SE

________________________________"Self-expression must pass into communication for its fulfilment." (Pearl S. Buck)_______________________________

Friday, February 22, 2013

A Soliloquy

I failed. Or at least I will. I do not know for sure but things just come hard for me now. I want to cry while hugging my Mama. I miss her very much. I yearn for the warmth that I feel whenever I'm within her embrace. I think I am suicidal. Yes, there I said it. I am having this urge to end it all now. I know it's wrong and against God's will yet I am having this notion that it's good to do it now. I now understand people who commit, committed, or feel to commit it. It's just too much of a burden to carry. My brain cannot function well now. It's too heavy. I feel there is this metal in my brain that puts its weight to my skull.
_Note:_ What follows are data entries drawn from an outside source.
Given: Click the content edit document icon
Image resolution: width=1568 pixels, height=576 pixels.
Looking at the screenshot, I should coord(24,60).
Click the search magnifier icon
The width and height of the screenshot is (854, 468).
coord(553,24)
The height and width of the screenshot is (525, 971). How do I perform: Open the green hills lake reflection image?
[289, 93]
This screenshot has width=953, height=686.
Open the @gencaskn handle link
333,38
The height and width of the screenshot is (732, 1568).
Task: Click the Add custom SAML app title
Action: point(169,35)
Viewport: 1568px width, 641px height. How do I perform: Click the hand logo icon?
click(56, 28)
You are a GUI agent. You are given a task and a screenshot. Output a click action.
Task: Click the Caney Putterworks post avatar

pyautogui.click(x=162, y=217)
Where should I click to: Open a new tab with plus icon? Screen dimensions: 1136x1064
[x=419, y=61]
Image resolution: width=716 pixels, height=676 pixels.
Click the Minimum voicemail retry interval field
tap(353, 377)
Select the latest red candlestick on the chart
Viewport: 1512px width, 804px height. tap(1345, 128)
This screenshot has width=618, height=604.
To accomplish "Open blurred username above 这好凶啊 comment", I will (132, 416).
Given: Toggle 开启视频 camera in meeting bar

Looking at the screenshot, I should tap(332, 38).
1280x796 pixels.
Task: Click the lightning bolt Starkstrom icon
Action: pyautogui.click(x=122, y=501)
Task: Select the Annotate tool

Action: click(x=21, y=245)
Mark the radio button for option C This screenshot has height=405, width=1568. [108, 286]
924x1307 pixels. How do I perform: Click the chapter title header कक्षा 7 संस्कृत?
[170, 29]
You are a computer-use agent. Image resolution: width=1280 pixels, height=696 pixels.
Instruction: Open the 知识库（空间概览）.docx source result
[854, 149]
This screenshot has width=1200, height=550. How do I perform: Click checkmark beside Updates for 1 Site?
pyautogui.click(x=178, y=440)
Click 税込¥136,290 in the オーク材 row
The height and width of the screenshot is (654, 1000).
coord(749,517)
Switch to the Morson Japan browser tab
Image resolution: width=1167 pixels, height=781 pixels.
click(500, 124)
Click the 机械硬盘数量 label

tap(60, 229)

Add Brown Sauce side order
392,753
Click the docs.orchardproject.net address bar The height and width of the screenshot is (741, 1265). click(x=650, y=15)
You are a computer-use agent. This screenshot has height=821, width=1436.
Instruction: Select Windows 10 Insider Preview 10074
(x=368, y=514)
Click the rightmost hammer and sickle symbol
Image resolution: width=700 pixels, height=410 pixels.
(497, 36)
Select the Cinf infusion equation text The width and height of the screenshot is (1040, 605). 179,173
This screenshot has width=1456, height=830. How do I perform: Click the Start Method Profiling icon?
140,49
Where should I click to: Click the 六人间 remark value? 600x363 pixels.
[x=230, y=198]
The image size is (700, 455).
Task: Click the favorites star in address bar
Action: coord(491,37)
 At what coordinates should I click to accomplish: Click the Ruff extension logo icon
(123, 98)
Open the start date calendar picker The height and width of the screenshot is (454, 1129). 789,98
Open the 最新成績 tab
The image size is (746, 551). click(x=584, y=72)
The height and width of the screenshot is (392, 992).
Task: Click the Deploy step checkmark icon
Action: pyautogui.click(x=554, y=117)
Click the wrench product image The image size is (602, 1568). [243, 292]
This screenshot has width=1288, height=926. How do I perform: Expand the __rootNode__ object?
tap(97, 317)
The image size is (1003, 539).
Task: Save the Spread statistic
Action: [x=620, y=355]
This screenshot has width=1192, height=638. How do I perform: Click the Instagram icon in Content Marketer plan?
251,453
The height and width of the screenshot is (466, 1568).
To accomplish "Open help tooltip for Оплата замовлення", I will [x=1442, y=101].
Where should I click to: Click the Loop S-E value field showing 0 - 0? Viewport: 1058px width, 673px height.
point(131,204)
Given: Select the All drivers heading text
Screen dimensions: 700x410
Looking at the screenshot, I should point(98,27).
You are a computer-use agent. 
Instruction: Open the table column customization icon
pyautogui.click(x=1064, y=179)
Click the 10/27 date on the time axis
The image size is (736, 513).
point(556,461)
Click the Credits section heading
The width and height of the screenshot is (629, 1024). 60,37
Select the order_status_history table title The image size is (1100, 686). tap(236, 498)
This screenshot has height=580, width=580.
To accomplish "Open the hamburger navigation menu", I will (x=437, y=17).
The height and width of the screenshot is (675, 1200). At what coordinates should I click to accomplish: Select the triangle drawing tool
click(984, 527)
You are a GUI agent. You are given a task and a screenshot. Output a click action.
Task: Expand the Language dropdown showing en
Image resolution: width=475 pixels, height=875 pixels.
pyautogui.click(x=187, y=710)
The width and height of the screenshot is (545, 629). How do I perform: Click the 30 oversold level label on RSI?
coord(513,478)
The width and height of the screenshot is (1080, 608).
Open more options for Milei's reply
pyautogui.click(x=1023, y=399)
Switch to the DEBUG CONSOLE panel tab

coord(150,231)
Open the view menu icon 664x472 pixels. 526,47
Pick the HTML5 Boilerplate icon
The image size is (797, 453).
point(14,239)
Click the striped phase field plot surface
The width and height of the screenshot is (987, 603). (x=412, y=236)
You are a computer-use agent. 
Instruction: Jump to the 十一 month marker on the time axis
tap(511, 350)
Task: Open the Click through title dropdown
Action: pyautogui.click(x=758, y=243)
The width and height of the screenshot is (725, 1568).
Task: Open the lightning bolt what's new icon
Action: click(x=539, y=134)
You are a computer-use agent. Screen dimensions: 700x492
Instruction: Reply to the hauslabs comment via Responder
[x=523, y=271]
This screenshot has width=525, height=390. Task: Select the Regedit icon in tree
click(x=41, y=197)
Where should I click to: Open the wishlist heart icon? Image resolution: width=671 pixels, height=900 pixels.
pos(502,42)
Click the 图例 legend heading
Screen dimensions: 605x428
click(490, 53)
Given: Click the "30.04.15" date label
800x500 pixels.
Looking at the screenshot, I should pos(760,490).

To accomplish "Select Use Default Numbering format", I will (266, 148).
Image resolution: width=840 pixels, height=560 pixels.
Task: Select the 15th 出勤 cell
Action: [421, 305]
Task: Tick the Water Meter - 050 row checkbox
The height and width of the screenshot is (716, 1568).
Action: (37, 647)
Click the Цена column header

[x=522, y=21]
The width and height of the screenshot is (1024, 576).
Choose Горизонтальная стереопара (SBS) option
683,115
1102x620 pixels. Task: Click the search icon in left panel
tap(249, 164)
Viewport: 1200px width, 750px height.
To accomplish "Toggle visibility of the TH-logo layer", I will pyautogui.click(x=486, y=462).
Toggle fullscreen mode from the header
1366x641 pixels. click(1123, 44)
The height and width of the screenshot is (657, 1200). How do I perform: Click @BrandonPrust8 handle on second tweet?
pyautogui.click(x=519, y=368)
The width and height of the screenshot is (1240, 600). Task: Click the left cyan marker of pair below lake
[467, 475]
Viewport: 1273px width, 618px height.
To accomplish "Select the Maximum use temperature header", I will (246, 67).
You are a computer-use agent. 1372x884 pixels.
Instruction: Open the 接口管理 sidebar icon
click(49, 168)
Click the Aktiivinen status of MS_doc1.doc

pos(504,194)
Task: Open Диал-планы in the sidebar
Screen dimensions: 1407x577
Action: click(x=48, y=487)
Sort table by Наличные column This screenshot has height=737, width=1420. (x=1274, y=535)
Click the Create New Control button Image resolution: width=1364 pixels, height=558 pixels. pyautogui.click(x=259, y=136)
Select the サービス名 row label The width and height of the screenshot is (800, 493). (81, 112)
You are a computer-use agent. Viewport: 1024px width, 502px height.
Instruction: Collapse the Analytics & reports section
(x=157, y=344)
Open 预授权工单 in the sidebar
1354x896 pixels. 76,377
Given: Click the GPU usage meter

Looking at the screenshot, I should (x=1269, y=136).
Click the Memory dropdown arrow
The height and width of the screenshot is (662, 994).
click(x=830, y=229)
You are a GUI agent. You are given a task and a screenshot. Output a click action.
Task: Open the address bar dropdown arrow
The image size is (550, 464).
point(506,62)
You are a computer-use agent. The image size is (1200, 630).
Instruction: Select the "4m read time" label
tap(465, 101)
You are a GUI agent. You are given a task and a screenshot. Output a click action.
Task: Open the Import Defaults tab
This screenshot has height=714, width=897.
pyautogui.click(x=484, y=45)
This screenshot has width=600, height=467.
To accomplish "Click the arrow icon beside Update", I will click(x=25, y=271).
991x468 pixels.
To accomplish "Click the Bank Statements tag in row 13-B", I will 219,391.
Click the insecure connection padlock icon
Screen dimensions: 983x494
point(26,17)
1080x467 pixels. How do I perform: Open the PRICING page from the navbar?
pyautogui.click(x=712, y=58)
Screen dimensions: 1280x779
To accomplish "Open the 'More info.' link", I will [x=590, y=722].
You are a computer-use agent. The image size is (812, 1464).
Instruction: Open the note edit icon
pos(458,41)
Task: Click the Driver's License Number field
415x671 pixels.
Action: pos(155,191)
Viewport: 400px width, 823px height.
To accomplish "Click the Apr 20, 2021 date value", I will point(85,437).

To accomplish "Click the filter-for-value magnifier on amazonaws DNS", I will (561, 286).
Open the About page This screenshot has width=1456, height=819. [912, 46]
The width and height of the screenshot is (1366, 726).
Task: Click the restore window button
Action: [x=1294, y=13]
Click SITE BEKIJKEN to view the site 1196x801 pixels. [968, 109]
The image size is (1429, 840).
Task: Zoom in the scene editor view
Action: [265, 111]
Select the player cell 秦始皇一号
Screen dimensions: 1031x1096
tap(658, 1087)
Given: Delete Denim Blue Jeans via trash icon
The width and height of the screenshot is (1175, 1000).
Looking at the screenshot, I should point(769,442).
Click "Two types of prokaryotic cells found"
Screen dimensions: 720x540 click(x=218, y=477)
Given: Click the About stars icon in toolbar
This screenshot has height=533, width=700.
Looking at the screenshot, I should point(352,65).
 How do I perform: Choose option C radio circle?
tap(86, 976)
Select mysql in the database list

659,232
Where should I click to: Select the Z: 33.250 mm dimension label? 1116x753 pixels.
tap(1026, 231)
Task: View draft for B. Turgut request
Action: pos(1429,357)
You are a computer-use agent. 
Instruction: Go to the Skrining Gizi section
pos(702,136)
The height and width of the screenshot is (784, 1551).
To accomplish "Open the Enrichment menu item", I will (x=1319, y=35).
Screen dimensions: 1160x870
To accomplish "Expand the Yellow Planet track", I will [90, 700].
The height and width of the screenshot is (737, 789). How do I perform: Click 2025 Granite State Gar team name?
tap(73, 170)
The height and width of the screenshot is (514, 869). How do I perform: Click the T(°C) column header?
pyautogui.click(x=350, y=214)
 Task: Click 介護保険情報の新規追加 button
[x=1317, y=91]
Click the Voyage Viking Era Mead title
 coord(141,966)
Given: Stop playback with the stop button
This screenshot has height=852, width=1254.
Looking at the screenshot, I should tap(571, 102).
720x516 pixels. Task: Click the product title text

God, please help me.
 
I envy others. Their lives seem to be light and easy. Failing is nothing of a worry. They'll just retake or shift course if they did given their affluece that makes them capable to afford matriculation.It is hard being a scholar. It's like you have this anxiety behind every exam or quiz or projects. Thus, you push yourself to the limit to the point that you become too hard to yourself. I am not enjoying this. I am not living my life. I am not living my life happily and comfortably the way I want it to be. I want to laugh out loud without any worries of not eating later because I'm short of my allowance.I want to eat everytime I feel the urge to do so. I don't blame my father for this. Or at least this is what I am trying to instill in my head. That he is doing his best. It's just not good enough to afford the cost of living of a struggling student in a prestigious school. Yes, I feel like a fish out of water being in the university that I am now. There are times that I want to engage in co-curricular activities yet though I know that I have the capabilities to assume roles and do responsibilities, I can't be as sociable. They're just so high I can't stand them looking down on me.
 
I am lost. I am shrinking. I am falling into a deep ravine groping for somehing to cling to. I am giving up. Right now I just want to fall into the deep and stay ther not caring of what is the brightness up there somewhere. I just want to let time pass without knowing and awareness.
 
I want to be alive, for I am dead. Being so idealistic, ambitious and being a social climber as to enter this institution is a mistake, in fact lethal. I've unconsciously engaged myself to an act of ending my life.